What you will do:
Which lines in the data below contain the word "Help"? Return each of them.

Data for processing:

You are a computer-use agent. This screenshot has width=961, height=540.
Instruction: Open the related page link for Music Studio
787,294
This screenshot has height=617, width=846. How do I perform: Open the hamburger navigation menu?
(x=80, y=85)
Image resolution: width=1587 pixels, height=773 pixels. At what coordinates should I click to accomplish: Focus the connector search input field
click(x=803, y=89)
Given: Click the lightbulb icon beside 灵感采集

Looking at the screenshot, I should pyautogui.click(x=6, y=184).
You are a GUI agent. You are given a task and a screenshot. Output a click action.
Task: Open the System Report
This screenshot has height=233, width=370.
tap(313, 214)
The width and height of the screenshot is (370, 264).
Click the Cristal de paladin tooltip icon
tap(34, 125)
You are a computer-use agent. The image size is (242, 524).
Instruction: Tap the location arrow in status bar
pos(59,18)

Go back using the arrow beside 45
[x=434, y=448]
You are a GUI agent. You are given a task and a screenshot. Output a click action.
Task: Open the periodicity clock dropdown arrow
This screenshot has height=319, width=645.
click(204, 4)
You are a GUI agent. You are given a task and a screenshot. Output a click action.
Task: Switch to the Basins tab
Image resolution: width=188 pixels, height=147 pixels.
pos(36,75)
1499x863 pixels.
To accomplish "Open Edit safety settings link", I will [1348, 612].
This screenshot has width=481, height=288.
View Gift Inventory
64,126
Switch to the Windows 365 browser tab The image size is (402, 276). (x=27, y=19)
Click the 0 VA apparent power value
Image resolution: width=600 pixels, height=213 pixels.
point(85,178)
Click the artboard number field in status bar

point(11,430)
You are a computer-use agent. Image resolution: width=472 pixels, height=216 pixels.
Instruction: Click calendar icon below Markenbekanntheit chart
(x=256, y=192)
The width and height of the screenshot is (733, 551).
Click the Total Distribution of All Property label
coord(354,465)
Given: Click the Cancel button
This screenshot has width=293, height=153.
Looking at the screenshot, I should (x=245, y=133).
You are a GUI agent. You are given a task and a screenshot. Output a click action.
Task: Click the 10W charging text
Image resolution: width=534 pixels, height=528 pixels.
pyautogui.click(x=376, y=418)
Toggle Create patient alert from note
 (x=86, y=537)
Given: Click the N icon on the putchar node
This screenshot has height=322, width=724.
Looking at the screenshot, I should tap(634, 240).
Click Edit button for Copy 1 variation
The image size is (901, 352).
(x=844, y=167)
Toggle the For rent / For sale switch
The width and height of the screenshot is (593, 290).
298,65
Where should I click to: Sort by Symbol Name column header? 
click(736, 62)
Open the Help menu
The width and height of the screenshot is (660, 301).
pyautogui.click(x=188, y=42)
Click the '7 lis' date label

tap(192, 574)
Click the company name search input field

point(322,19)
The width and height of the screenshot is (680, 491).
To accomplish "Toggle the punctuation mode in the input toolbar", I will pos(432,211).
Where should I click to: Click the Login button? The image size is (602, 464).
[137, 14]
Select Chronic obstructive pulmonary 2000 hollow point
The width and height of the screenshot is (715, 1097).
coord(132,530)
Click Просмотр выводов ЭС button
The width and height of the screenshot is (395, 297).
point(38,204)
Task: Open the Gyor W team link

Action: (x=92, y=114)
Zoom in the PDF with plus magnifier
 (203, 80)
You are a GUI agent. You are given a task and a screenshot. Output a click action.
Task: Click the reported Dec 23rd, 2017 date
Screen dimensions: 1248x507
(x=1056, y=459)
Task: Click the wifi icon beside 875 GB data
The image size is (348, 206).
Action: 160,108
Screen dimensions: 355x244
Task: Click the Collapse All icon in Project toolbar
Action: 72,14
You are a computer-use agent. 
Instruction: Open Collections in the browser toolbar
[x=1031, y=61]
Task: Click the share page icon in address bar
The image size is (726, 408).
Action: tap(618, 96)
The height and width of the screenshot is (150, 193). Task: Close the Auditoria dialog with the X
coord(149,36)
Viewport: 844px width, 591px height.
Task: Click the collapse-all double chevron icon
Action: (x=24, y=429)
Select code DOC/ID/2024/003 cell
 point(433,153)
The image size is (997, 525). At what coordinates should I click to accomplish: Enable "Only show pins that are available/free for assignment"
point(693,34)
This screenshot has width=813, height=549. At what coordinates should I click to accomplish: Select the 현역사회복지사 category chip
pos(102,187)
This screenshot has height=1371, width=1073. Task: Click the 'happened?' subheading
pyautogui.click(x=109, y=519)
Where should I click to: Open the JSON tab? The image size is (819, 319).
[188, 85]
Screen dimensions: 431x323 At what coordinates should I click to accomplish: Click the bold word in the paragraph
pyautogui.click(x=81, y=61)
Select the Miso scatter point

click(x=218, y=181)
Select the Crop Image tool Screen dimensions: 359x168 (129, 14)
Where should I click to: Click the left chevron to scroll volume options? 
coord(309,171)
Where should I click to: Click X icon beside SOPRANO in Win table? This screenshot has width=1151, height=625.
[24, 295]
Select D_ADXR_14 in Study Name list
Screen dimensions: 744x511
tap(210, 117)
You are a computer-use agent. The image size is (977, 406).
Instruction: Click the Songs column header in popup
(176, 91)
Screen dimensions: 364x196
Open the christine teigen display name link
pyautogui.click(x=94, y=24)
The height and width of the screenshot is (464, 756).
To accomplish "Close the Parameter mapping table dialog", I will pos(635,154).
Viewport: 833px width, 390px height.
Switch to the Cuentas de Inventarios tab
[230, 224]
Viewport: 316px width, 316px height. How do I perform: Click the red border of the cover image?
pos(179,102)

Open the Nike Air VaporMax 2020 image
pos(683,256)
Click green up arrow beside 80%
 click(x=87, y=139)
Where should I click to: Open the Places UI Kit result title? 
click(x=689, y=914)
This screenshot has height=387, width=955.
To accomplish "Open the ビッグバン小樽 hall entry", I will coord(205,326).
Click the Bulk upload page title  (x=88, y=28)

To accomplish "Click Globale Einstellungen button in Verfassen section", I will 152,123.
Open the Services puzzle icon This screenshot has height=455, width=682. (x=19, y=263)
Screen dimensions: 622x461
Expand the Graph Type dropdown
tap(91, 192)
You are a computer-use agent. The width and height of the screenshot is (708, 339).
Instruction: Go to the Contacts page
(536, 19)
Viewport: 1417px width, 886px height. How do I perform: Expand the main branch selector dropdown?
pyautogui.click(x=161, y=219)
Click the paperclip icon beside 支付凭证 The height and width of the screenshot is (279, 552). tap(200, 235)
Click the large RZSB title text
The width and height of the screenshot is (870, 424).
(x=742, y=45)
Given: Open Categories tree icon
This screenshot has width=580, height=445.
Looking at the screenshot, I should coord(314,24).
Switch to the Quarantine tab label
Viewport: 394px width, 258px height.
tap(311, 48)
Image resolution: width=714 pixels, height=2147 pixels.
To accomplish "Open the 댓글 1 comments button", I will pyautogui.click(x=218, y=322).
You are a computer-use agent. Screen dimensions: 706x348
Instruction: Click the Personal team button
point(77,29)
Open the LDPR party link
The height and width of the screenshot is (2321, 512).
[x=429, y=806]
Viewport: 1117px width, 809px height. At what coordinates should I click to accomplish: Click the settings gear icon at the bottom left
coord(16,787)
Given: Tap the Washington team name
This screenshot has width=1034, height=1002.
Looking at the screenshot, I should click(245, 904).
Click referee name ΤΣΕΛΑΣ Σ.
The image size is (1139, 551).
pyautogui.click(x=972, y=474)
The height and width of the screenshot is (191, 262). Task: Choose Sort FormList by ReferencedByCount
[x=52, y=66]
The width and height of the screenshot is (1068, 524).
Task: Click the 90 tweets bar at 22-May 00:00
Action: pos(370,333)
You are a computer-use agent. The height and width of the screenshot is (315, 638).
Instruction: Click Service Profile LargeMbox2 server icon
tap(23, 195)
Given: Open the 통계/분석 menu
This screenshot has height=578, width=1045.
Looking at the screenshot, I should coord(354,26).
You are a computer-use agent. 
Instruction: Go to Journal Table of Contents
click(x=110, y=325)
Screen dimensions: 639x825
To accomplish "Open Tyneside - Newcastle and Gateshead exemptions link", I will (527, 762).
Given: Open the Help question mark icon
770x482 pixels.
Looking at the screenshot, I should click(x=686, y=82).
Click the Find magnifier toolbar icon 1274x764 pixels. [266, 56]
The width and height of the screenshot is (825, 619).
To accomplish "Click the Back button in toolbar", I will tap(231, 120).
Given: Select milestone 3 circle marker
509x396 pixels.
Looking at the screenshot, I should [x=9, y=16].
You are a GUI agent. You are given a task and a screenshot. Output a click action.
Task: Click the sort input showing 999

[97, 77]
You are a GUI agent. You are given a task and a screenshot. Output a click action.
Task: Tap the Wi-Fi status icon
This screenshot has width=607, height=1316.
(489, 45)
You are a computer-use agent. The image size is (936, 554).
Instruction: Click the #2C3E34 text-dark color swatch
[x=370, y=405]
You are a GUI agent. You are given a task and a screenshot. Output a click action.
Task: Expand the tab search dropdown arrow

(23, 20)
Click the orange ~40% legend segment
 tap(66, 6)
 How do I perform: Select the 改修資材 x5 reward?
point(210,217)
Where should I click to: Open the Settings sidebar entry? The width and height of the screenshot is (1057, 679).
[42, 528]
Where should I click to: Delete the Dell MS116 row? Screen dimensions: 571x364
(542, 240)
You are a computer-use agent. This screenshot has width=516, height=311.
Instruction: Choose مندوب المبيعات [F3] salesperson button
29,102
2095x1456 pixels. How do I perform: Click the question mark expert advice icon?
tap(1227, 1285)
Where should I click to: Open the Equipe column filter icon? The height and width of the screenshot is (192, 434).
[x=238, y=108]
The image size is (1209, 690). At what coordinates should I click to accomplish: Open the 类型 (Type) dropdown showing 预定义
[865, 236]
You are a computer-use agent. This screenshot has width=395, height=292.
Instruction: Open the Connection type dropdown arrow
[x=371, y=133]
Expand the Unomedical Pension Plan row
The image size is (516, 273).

Response box:
Open the Help menu
Given: Open the Help question mark icon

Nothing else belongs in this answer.